### WORK TO BE COMPLETED
Render the rows below as a Markdown table with the columns No. and Line, giving each nonblank line its own number and skipping blank lines. Omit the pictures.

>> Start INPUT MATERIAL

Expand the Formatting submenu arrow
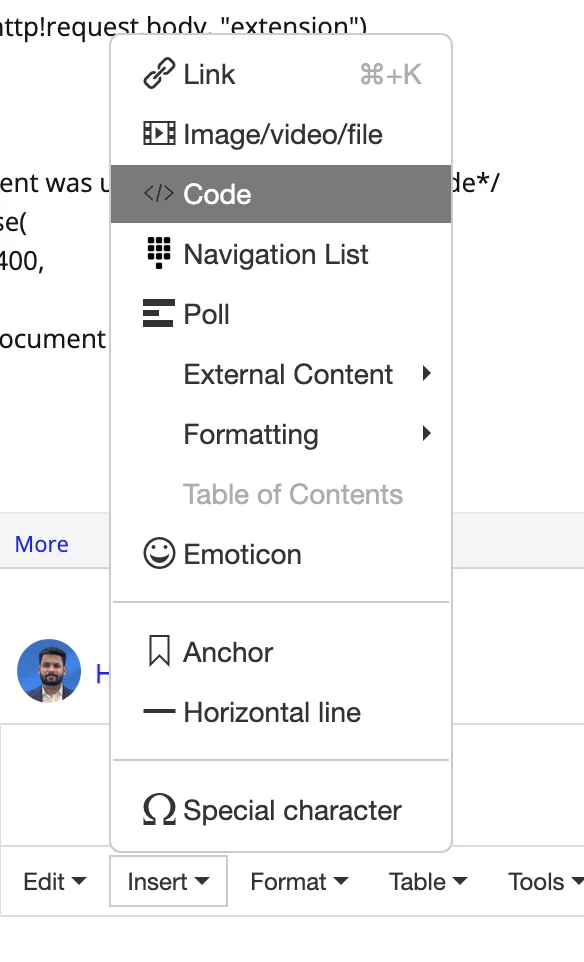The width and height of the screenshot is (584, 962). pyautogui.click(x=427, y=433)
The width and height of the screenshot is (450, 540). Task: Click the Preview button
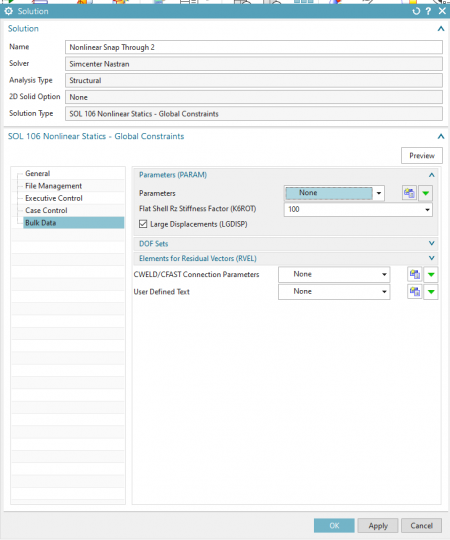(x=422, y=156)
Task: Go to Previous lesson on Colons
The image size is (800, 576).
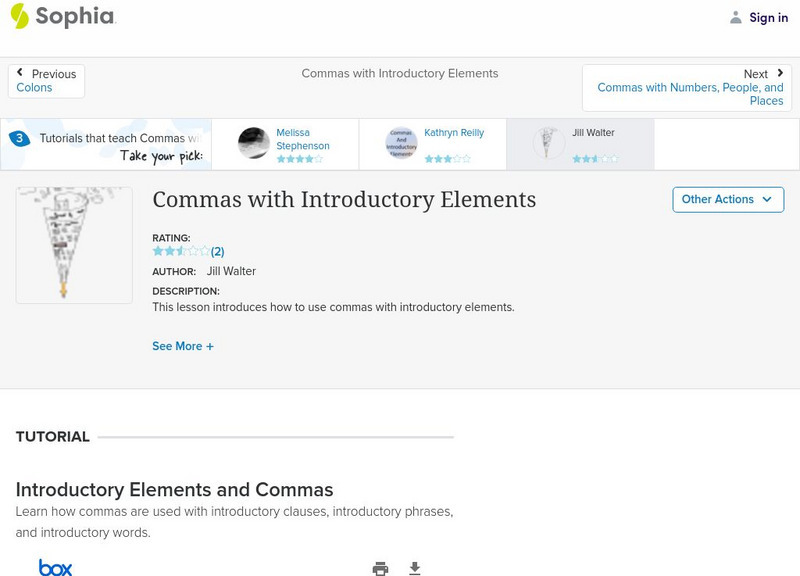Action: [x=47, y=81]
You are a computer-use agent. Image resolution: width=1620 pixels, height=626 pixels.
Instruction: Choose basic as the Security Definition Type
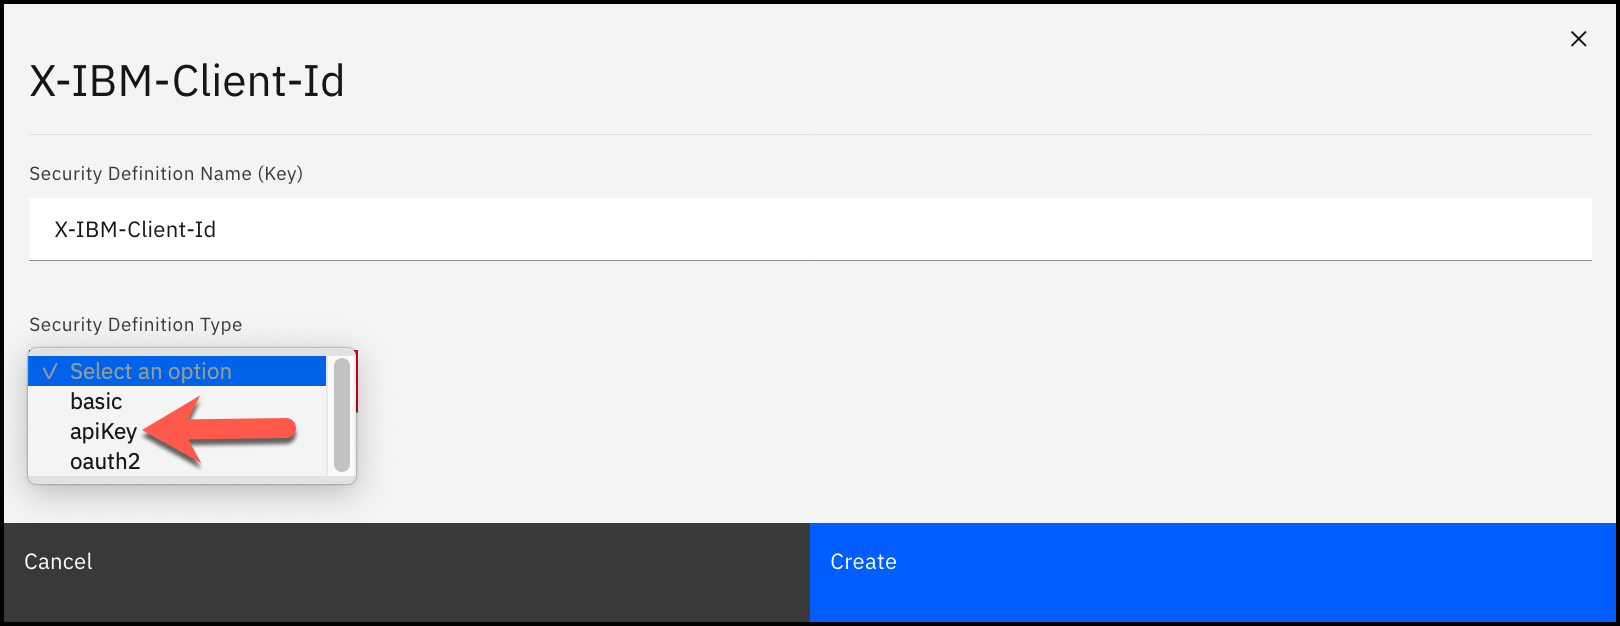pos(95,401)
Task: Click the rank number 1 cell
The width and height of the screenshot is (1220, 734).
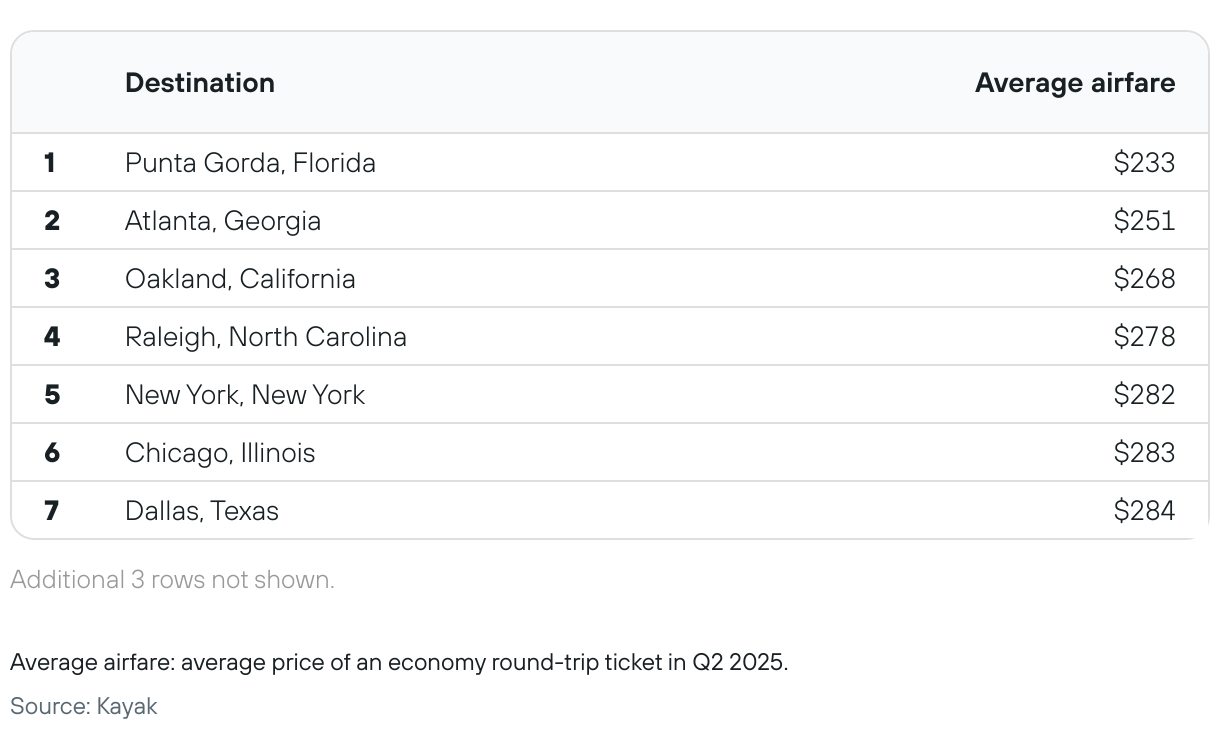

>> End INPUT MATERIAL

### RESPONSE BELOW
| No. | Line |
|---|---|
| 1 | Expand the Formatting submenu arrow |
| 2 | The width and height of the screenshot is (584, 962). pyautogui.click(x=427, y=433) |
| 3 | The width and height of the screenshot is (450, 540). Task: Click the Preview button |
| 4 | (x=422, y=156) |
| 5 | Task: Go to Previous lesson on Colons |
| 6 | The image size is (800, 576). |
| 7 | Action: [x=47, y=81] |
| 8 | You are a computer-use agent. Image resolution: width=1620 pixels, height=626 pixels. |
| 9 | Instruction: Choose basic as the Security Definition Type |
| 10 | pos(95,401) |
| 11 | Task: Click the rank number 1 cell |
| 12 | The width and height of the screenshot is (1220, 734). |